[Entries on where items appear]
---
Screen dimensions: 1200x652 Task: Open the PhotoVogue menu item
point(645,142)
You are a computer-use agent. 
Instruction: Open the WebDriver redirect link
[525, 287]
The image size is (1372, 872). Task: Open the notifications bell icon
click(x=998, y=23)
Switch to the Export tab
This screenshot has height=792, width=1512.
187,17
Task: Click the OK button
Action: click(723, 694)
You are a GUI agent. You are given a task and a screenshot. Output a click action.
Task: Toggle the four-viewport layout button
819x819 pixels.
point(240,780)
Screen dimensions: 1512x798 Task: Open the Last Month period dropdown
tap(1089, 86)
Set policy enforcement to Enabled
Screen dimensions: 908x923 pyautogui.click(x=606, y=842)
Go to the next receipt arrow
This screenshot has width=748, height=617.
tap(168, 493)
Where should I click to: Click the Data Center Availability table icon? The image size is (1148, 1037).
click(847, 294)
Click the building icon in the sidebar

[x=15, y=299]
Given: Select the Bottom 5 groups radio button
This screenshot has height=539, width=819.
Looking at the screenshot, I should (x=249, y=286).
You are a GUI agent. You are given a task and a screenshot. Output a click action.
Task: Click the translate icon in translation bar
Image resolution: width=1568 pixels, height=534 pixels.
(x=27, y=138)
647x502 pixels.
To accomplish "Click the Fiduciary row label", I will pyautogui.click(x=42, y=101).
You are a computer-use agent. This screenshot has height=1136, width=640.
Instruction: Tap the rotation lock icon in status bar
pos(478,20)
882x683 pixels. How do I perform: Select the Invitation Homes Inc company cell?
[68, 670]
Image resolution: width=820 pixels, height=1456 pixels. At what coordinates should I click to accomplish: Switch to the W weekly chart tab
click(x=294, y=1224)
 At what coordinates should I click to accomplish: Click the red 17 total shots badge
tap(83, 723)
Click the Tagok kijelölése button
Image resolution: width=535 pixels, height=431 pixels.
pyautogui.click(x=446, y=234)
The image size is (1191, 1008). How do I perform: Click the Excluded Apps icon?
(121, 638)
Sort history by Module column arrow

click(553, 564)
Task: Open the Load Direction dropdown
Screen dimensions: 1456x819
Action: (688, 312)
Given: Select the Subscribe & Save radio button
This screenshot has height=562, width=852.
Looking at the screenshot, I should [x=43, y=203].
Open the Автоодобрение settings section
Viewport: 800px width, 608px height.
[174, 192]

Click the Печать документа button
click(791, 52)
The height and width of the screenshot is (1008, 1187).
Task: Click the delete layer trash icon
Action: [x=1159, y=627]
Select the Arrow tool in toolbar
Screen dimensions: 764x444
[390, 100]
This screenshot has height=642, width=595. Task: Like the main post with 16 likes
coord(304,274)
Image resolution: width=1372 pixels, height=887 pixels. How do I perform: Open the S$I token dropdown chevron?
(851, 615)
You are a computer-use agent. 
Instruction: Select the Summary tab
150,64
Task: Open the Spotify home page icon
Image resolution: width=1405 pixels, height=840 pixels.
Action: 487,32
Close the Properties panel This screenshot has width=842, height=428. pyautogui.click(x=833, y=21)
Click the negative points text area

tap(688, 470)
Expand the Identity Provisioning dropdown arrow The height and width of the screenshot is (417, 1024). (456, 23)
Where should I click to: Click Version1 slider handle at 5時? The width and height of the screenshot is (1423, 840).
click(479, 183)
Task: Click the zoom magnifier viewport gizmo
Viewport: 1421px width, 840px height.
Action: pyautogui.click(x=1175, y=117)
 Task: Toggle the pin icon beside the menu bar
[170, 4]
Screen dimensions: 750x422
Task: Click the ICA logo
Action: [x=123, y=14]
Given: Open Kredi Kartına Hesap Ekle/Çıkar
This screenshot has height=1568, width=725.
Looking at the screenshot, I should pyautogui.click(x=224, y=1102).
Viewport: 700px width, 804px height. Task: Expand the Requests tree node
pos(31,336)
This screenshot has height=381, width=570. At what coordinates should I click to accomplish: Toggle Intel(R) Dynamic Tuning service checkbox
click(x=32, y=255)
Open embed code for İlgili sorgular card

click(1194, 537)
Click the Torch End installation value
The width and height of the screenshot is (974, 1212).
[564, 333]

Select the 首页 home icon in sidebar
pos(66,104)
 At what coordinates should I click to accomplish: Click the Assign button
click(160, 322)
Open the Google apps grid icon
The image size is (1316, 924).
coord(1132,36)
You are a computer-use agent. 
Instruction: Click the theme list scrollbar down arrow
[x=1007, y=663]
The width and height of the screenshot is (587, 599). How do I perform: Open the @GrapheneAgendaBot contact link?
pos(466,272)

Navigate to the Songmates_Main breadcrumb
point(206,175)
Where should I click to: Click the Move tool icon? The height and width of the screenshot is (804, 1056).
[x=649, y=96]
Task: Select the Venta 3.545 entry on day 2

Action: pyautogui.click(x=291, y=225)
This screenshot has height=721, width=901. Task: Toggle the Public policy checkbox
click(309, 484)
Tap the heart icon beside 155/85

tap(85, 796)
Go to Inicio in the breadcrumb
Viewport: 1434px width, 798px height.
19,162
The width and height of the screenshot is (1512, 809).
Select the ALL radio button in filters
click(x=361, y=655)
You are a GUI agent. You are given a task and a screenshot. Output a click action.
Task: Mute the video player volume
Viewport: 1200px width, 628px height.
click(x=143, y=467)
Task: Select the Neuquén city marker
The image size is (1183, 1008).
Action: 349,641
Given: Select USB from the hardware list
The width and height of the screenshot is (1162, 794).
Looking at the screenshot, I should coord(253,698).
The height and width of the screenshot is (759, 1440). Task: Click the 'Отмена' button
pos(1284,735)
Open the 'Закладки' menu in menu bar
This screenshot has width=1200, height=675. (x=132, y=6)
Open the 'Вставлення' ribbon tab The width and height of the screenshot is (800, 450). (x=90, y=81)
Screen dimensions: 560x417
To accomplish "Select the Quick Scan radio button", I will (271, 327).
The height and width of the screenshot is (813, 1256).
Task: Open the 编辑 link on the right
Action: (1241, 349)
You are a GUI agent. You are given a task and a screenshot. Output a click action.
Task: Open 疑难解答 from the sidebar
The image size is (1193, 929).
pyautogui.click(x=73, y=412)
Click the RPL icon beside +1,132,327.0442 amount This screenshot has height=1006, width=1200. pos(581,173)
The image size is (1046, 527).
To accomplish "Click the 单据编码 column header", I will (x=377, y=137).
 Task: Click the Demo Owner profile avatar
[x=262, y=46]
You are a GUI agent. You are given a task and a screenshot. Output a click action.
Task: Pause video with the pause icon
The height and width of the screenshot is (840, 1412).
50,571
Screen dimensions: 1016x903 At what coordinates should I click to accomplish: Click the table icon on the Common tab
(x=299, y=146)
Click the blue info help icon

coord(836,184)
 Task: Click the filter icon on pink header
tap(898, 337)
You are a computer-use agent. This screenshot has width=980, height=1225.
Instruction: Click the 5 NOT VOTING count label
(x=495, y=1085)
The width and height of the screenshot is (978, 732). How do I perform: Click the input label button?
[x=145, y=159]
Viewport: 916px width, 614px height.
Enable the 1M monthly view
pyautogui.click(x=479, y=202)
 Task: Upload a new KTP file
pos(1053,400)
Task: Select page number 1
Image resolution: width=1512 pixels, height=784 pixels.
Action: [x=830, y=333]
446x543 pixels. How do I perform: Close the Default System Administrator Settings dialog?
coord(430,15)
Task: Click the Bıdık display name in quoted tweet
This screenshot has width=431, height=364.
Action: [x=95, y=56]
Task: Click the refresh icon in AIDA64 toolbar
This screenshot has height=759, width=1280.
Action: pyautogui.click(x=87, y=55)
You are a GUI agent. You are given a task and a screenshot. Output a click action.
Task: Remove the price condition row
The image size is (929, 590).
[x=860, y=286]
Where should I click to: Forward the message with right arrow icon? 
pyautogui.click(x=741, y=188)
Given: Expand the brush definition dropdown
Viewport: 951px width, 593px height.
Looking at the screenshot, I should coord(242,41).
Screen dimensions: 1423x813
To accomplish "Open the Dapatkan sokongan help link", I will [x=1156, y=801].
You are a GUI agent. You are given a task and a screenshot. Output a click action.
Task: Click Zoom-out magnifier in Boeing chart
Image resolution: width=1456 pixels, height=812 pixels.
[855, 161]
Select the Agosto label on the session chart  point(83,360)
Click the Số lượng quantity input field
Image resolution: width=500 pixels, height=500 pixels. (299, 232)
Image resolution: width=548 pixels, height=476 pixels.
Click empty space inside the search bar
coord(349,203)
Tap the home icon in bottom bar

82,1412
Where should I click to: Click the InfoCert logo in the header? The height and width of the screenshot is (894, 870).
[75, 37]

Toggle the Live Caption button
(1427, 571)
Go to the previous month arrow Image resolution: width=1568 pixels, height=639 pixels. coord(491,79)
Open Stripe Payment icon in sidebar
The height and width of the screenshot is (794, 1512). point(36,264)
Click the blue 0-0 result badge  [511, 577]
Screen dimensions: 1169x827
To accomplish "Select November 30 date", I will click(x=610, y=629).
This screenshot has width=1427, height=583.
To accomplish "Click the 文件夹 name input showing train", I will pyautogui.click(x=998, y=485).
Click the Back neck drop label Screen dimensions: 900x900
---
▸ YOUR TASK
Please copy the listing from the line with "Given: Expand the brush definition dropdown" up to and including the line with "will [x=1156, y=801].", substituting "menu" for "dropdown" and leaving everything else unchanged.

▸ WRITTEN RESPONSE
Given: Expand the brush definition menu
Viewport: 951px width, 593px height.
Looking at the screenshot, I should coord(242,41).
Screen dimensions: 1423x813
To accomplish "Open the Dapatkan sokongan help link", I will [x=1156, y=801].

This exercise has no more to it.